不登校新聞

389号 (2014.7.1)

14年間、不登校の少女を撮った映画監督・三浦淳子

2014年06月26日 16:34 by kito-shin


 今号のインタビューは、映画監督の三浦淳子さん。ドキュメンタリー映画『さなぎ~学校に行きたくない~』の反響、また作品を通じて、子どもと大人に伝えたかった思いなど、うかがった。
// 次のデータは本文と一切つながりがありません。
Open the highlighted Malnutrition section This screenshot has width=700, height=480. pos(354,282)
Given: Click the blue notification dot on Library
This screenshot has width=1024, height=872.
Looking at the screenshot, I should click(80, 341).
――映画『さなぎ~学校に行きたくない~』は上映会のほかに、トークイベントや交流会を行なっているとうかがいました。
 上映会については現在も毎月1回、東京・渋谷で開催していて、トークイベントと交流会は上映会後に開催しています。その都度、いろいろなことに気づかされ、考えさせられます。
 
 参加したあるお母さんは、イベントが終了しているにも関わらず、なかなか席を立とうとしませんでした。急に泣き出してしまう方もいますし、「わらにもすがる思いで来ました」とおっしゃる方もいます。
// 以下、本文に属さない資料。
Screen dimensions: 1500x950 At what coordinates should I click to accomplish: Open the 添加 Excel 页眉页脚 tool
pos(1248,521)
 話を聞くと、みなさん、つらい思いを一人で抱え込んでらっしゃるんです。
 
 なかには、「学校の先生には理解してもらえないからカウンセラーに相談したのに『お母さんのこういうところが悪いんじゃないですか』と言われて逆に傷ついた」というエピソードを話される方もいました。

(c)トリステロ・フィルムズ

――本作は不登校をテーマにしたドキュメンタリーですが、安心して最後まで観られました。
 「不登校」の映画ということで、「実際に観るまでは過激なシーンがあるんじゃないかと不安でした」とおっしゃる方もいらっしゃいました。たとえば、学校に行く行かないで親子で大ゲンカしていたり、先生が無理やり教室に連れて行ったり、というように。
 
 でも、『さなぎ』にはそういうシーンはありません。むしろ、牧歌的というか、主人公の木下愛ちゃんが友だちと川原を走りまわる、廃棄された古いバスによじ登る、といったシーンが印象に残ると思います。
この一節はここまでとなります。